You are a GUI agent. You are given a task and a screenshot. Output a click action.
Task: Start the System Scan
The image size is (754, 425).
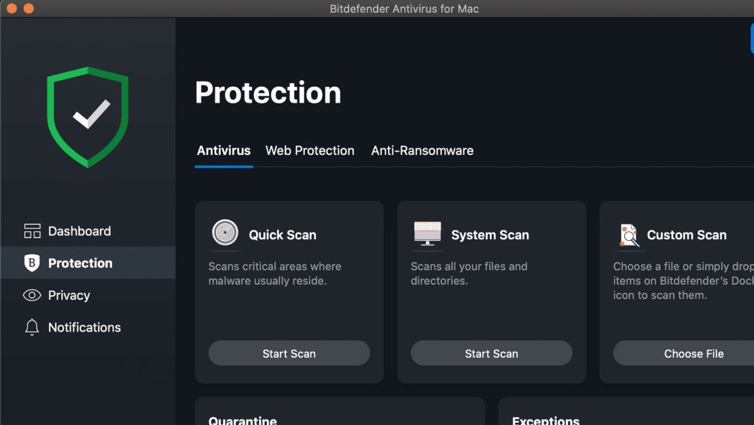click(491, 354)
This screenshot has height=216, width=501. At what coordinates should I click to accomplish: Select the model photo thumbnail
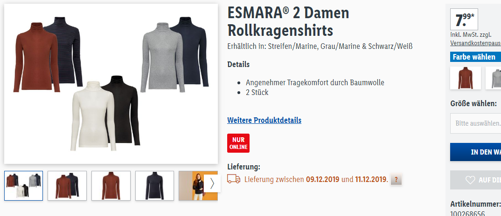point(192,186)
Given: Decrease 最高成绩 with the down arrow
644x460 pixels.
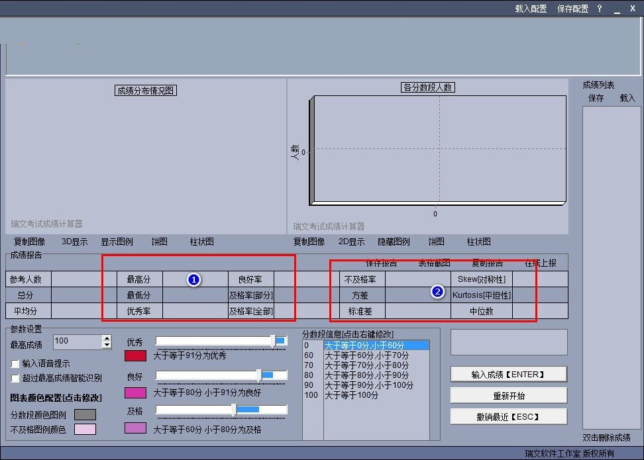Looking at the screenshot, I should click(x=107, y=345).
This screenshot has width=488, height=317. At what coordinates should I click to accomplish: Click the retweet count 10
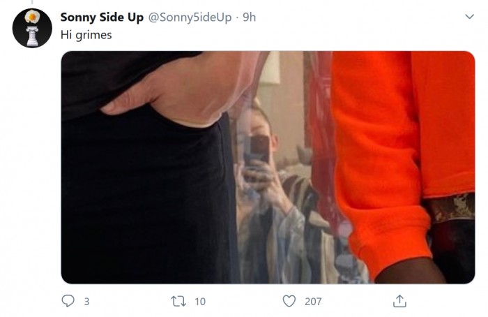pos(200,302)

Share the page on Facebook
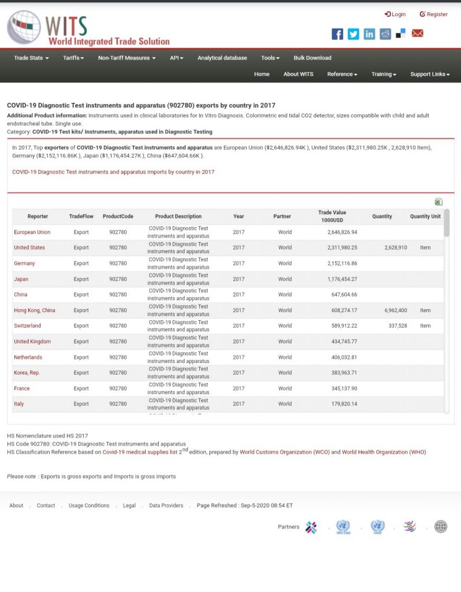click(337, 34)
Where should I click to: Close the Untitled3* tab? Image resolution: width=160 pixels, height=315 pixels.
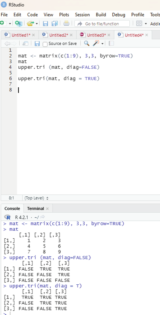(x=109, y=35)
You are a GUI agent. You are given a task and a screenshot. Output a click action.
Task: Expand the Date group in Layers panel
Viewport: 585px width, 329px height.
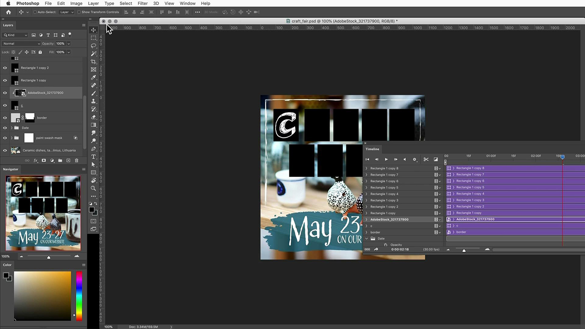pos(11,128)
·····
* HOW TO COMPLETE THIS TASK *
From the first line to the last, set down the records word for word and drop the images.

* THE COMPLETED TASK *
You are a GUI agent. You are given a task and a screenshot. Output a click action.
Task: Start the System Scan
The image size is (754, 425).
click(491, 354)
This screenshot has height=216, width=501. At what coordinates should I click to accomplish: Select the model photo thumbnail
point(192,186)
Given: Decrease 最高成绩 with the down arrow
644x460 pixels.
Looking at the screenshot, I should click(x=107, y=345).
This screenshot has width=488, height=317. At what coordinates should I click to accomplish: Click the retweet count 10
pos(200,302)

Share the page on Facebook
click(337, 34)
Where should I click to: Close the Untitled3* tab? Image resolution: width=160 pixels, height=315 pixels.
(x=109, y=35)
You are a GUI agent. You are given a task and a screenshot. Output a click action.
Task: Expand the Date group in Layers panel
Viewport: 585px width, 329px height.
pos(11,128)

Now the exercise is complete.